▶ _About this exercise_
Please set down only the lines from the one containing "The height and width of the screenshot is (383, 972)." through the end of the entries below, exactly, minus any pictures.

▶ _Material for this task_
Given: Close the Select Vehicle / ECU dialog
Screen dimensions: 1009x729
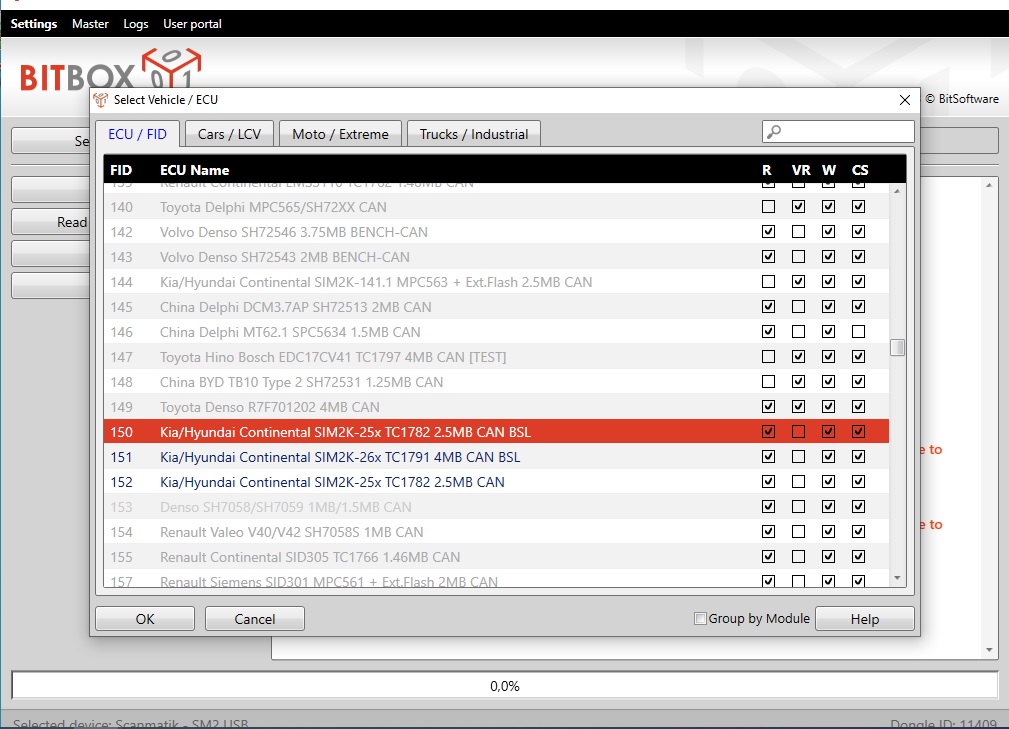Looking at the screenshot, I should click(904, 100).
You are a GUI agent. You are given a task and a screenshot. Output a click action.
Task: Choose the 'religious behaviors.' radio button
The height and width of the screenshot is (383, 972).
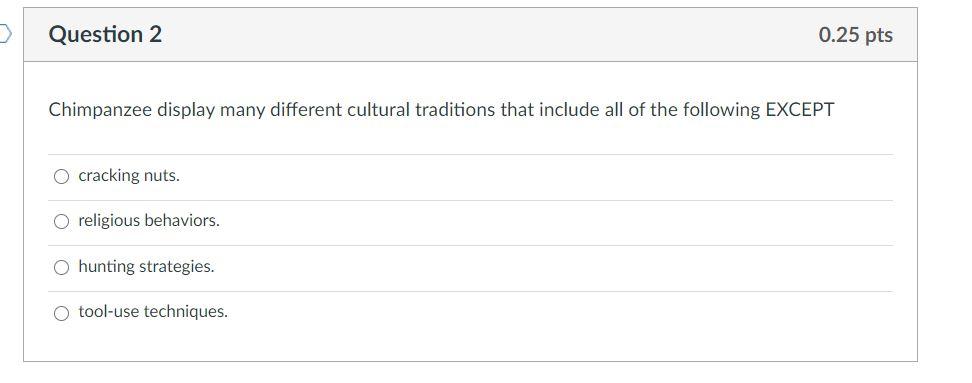pos(61,222)
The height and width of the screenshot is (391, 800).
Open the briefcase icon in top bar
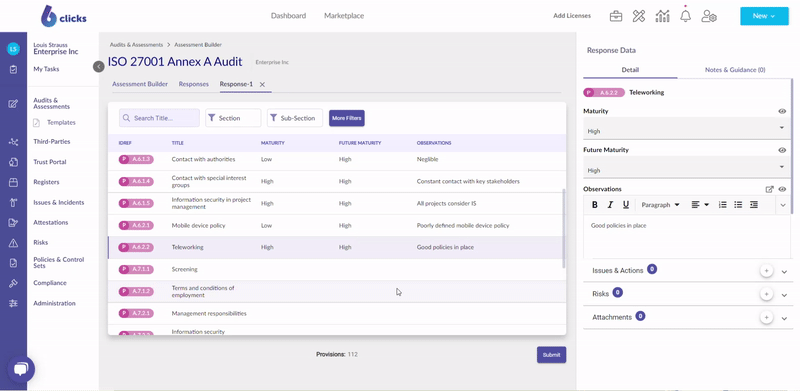(616, 16)
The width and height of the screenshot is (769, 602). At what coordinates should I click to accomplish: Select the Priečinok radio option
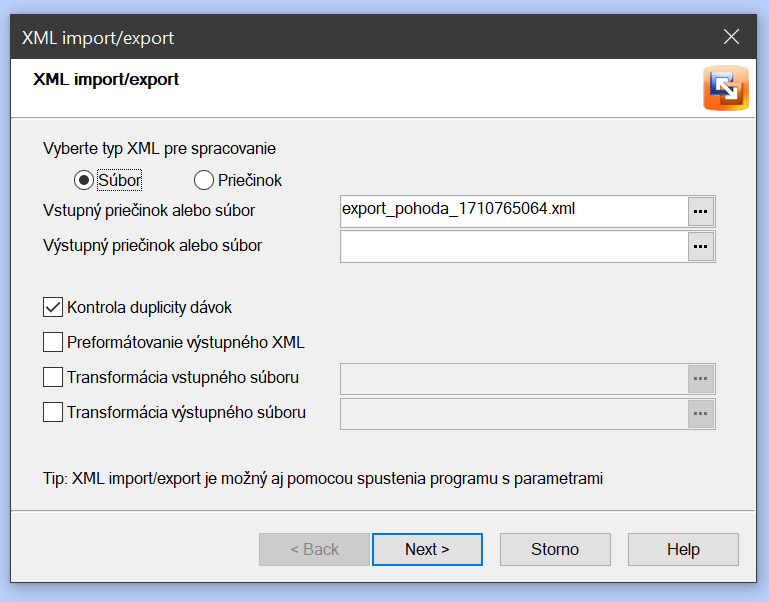point(204,181)
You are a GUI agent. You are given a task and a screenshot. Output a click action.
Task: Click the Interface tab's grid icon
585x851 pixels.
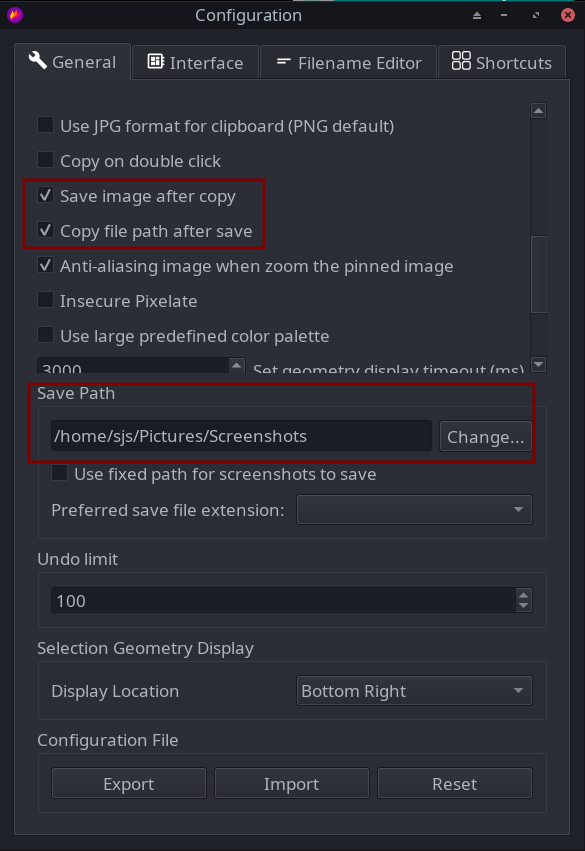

▶ _Exercise result_
The height and width of the screenshot is (383, 972).
pos(61,222)
The height and width of the screenshot is (391, 800).
Open the briefcase icon in top bar
(616, 16)
The width and height of the screenshot is (769, 602). At what coordinates should I click to accomplish: Select the Priečinok radio option
point(204,181)
You are a GUI agent. You are given a task and a screenshot. Output a click action.
Task: Click the Interface tab's grid icon
585x851 pixels.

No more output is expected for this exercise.